> **About this task**: Among the entries below, only the lines starting at the one with "This screenshot has height=396, width=620." and ending at the one with "You are a computer-use agent. 1024x768", both included, are to be printed exactly.

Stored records
=== Section Start ===
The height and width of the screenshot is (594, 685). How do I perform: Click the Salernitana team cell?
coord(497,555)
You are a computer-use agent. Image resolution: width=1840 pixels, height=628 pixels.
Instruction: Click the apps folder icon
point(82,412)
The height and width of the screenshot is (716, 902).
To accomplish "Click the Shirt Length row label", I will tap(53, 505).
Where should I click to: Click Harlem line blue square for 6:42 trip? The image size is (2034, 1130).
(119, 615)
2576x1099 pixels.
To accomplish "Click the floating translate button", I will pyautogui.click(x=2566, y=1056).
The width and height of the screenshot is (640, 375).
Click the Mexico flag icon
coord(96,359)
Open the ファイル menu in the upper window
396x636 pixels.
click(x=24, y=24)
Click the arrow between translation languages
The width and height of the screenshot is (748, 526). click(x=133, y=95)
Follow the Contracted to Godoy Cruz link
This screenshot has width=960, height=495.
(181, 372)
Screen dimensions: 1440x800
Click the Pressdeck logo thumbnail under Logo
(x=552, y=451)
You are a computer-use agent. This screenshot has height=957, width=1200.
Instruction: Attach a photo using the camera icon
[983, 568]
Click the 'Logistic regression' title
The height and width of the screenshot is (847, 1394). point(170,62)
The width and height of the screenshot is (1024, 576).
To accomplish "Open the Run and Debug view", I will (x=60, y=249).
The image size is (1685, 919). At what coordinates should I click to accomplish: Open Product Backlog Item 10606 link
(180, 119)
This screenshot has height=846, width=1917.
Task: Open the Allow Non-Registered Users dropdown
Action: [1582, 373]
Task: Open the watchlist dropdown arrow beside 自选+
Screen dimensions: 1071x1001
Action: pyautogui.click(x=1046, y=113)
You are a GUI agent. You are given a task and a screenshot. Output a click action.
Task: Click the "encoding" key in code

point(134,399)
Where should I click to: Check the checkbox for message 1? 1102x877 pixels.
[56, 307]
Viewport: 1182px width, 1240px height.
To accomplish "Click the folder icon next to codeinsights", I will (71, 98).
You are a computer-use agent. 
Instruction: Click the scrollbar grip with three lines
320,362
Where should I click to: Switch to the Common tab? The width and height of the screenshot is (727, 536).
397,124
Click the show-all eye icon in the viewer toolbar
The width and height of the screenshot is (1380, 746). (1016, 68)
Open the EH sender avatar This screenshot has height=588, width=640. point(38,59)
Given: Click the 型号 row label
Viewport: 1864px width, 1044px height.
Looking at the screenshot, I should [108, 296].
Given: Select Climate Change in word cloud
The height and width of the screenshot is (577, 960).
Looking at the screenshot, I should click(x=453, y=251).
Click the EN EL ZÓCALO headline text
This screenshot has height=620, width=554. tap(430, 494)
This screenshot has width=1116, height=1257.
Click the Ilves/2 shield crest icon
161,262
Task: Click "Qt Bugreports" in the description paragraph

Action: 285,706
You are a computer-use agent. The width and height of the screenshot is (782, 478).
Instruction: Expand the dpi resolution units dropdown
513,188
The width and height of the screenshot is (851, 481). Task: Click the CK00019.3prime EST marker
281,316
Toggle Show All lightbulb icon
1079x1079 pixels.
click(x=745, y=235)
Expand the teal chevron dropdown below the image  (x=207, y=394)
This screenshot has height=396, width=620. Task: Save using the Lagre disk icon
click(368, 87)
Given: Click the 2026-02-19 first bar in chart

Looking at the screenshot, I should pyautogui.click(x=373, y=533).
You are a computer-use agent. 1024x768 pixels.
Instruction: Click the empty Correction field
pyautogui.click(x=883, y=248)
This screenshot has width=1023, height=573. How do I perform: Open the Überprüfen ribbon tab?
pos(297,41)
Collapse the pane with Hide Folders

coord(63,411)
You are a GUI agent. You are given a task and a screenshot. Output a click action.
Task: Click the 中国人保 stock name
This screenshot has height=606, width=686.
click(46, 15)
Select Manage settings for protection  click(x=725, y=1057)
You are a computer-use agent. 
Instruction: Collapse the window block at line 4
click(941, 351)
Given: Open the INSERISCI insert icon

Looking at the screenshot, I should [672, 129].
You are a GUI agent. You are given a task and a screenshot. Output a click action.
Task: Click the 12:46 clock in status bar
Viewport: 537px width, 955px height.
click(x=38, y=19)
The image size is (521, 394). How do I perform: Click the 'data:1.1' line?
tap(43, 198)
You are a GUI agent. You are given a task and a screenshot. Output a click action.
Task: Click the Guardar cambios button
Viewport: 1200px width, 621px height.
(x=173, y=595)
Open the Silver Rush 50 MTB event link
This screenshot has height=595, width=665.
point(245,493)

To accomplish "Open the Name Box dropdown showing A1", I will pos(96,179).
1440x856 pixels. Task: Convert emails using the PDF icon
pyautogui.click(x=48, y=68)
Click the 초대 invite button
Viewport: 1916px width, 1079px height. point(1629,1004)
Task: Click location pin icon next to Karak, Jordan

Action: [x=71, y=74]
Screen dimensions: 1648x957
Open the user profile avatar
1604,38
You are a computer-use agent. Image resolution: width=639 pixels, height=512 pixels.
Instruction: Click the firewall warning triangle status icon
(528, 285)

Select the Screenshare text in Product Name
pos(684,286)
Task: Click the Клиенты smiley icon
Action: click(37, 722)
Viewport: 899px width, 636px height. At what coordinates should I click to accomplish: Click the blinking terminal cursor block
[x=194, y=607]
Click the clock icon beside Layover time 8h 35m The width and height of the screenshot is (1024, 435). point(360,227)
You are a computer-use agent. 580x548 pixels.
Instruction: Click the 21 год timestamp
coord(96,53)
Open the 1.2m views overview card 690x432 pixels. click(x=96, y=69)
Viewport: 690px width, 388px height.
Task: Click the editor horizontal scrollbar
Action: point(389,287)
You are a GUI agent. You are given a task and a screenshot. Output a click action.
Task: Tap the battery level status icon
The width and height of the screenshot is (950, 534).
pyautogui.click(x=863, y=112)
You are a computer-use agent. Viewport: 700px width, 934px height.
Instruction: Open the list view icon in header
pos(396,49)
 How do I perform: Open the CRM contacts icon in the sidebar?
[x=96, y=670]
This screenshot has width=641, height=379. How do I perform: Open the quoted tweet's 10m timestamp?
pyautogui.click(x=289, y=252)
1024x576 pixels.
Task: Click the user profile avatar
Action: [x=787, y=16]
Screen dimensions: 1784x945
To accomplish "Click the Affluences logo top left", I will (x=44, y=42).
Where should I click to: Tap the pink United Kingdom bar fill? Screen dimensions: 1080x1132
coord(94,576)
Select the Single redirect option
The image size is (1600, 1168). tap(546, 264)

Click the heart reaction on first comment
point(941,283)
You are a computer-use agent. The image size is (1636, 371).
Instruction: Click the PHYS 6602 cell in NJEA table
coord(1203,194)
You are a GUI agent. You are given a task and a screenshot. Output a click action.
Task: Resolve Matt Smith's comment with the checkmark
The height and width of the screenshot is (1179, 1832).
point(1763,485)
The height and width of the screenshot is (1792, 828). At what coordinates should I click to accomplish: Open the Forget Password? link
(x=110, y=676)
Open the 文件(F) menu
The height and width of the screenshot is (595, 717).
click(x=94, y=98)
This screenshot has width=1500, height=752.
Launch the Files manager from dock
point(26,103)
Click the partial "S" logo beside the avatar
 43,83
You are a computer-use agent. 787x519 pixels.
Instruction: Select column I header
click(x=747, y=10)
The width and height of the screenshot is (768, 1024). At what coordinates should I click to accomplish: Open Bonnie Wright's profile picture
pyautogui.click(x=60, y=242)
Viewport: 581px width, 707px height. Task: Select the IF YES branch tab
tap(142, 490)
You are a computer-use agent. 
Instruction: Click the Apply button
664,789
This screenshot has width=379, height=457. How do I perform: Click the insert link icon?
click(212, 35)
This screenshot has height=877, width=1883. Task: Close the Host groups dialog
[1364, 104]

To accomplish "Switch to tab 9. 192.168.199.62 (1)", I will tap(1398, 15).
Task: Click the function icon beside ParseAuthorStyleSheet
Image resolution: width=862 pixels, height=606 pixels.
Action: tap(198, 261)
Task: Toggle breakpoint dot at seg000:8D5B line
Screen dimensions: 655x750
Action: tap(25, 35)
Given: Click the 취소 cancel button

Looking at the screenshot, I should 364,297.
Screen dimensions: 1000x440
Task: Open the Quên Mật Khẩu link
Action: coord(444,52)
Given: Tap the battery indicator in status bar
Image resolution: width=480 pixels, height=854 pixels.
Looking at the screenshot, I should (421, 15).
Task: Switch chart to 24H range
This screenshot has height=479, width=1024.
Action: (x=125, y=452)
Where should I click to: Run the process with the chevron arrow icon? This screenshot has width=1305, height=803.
=== Section End ===
> **Result**:
This screenshot has height=396, width=620. Task: Save using the Lagre disk icon
click(368, 87)
Given: Click the 2026-02-19 first bar in chart

Looking at the screenshot, I should pyautogui.click(x=373, y=533).
You are a computer-use agent. 1024x768 pixels.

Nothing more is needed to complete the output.